BEGIN

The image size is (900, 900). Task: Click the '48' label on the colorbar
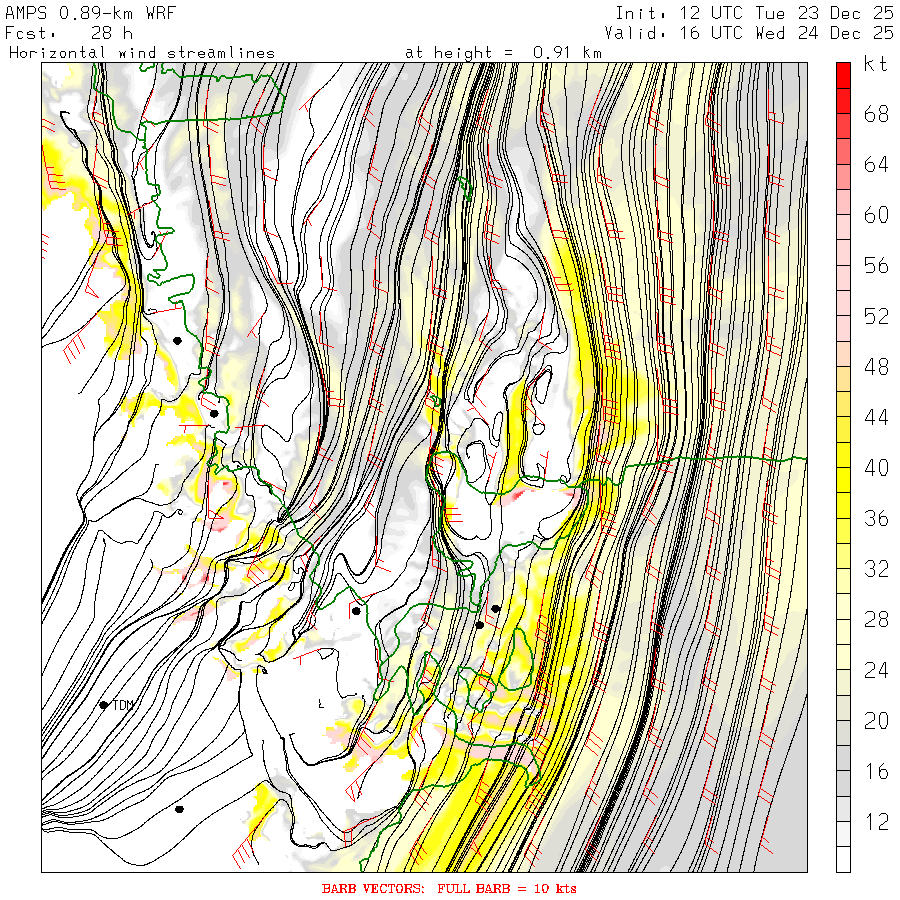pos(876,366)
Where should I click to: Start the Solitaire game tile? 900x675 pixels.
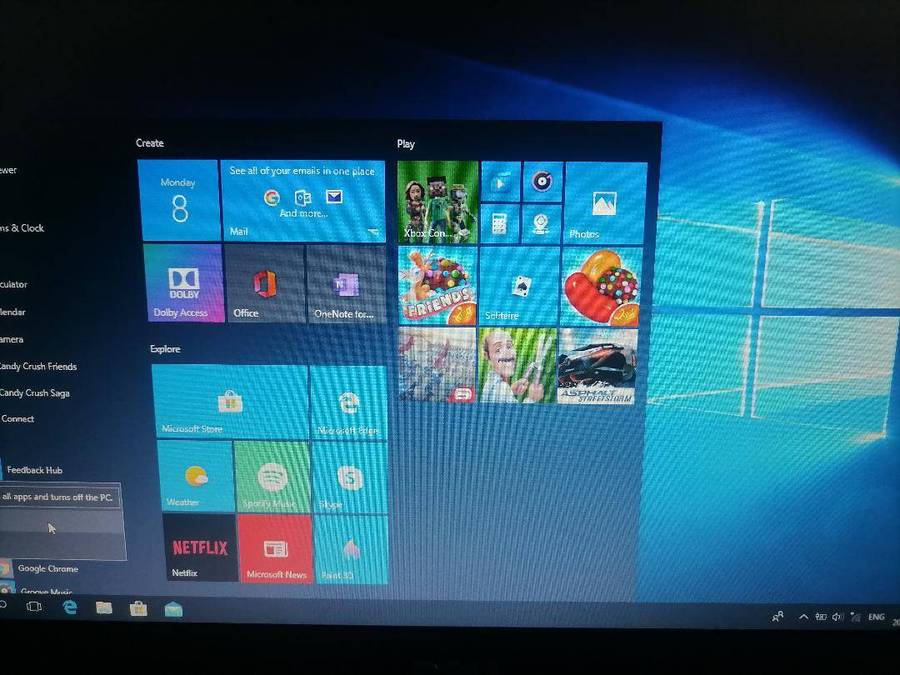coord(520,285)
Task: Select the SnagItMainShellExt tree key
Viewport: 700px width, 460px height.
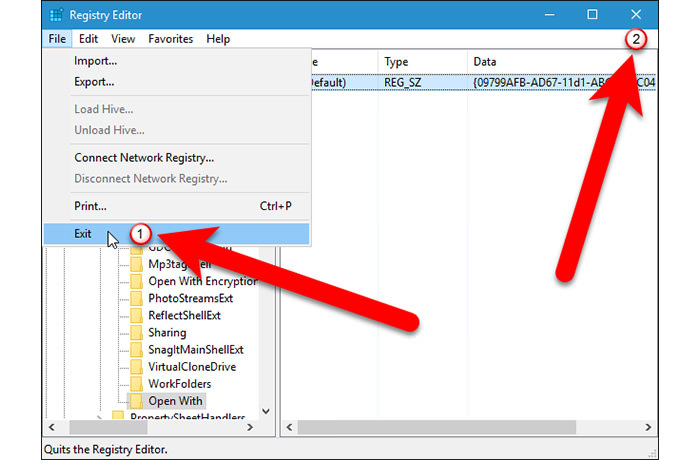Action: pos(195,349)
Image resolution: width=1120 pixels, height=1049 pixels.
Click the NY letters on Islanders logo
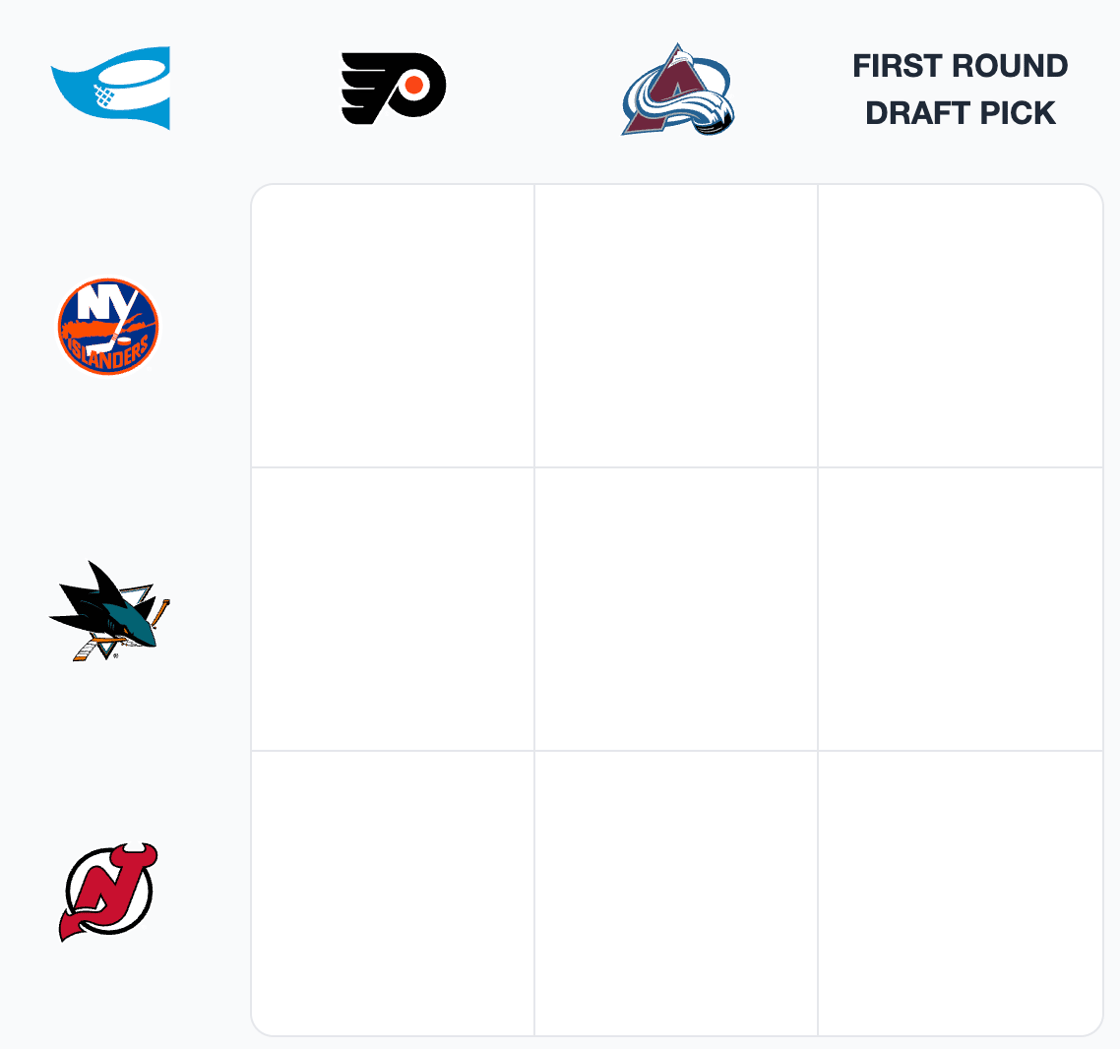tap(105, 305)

END
BEGIN

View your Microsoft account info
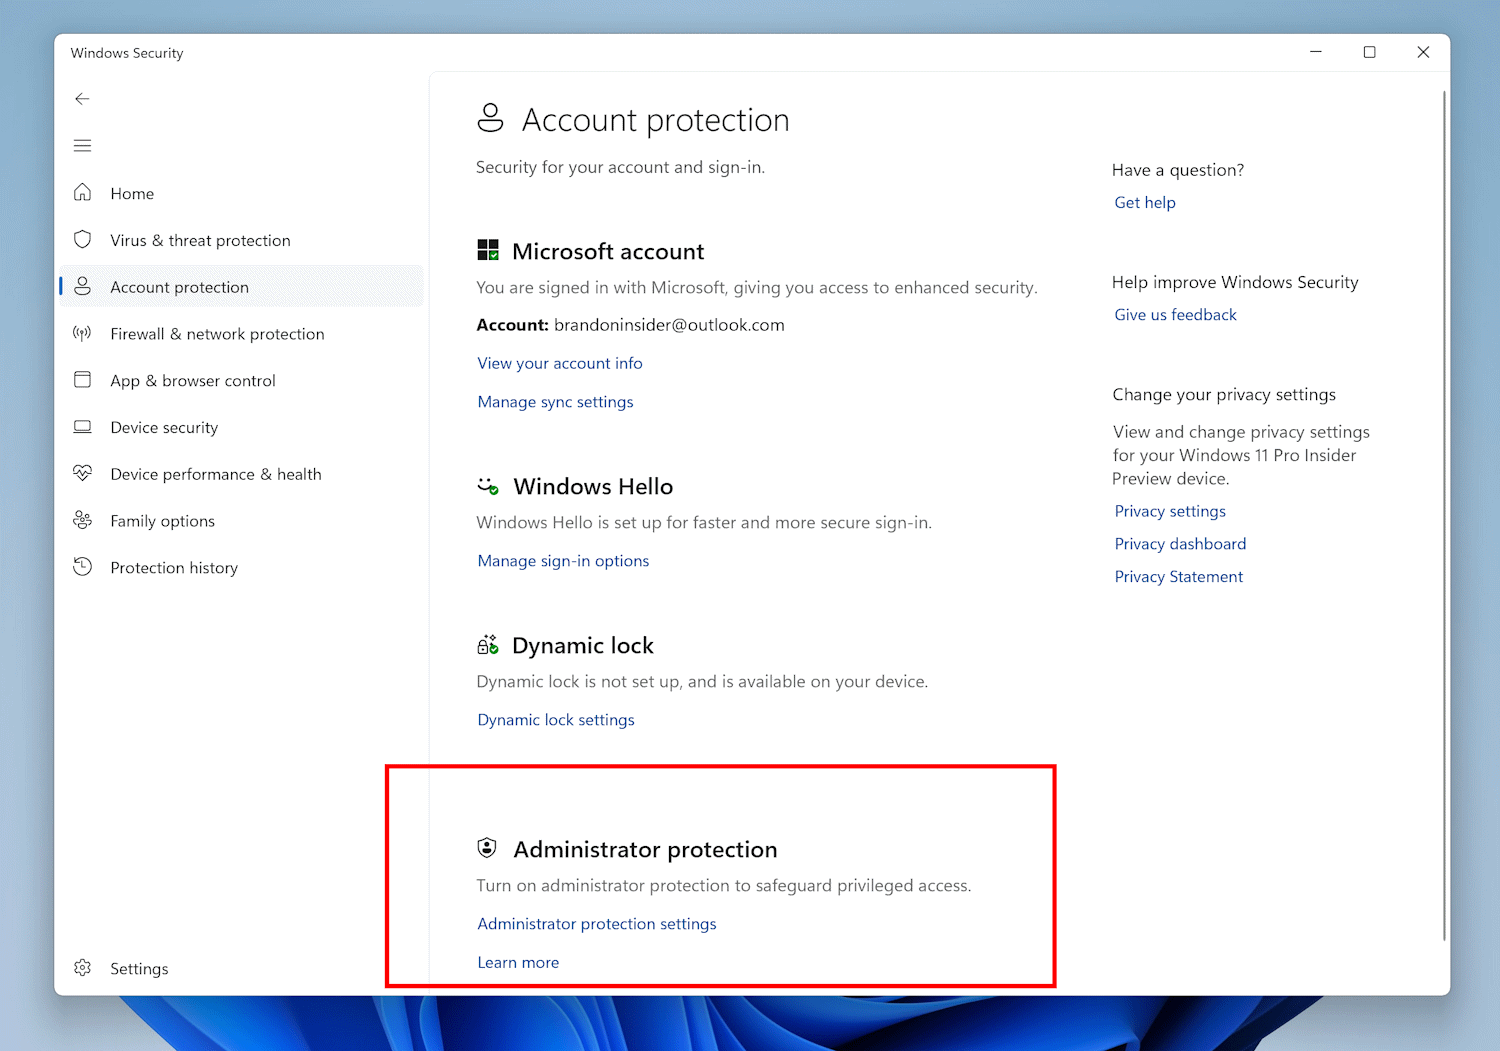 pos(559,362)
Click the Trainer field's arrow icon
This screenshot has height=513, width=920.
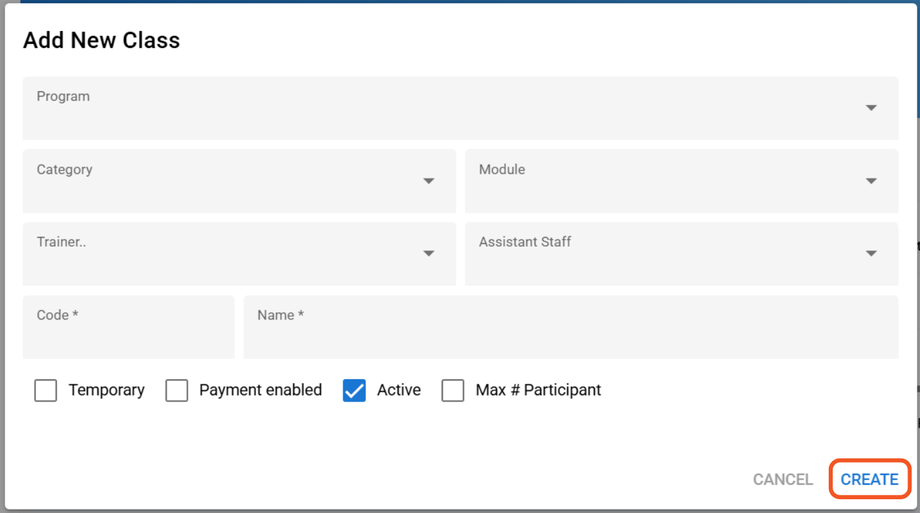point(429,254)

END

Your instructions: Rewrite the stretch of rows from the line that contains "Click the Trainer field's arrow icon" through the line that contains "point(429,254)", with "Trainer" changed to "Instructor" and nothing else altered. Leave the pictures out.

The solution:
Click the Instructor field's arrow icon
This screenshot has height=513, width=920.
point(429,254)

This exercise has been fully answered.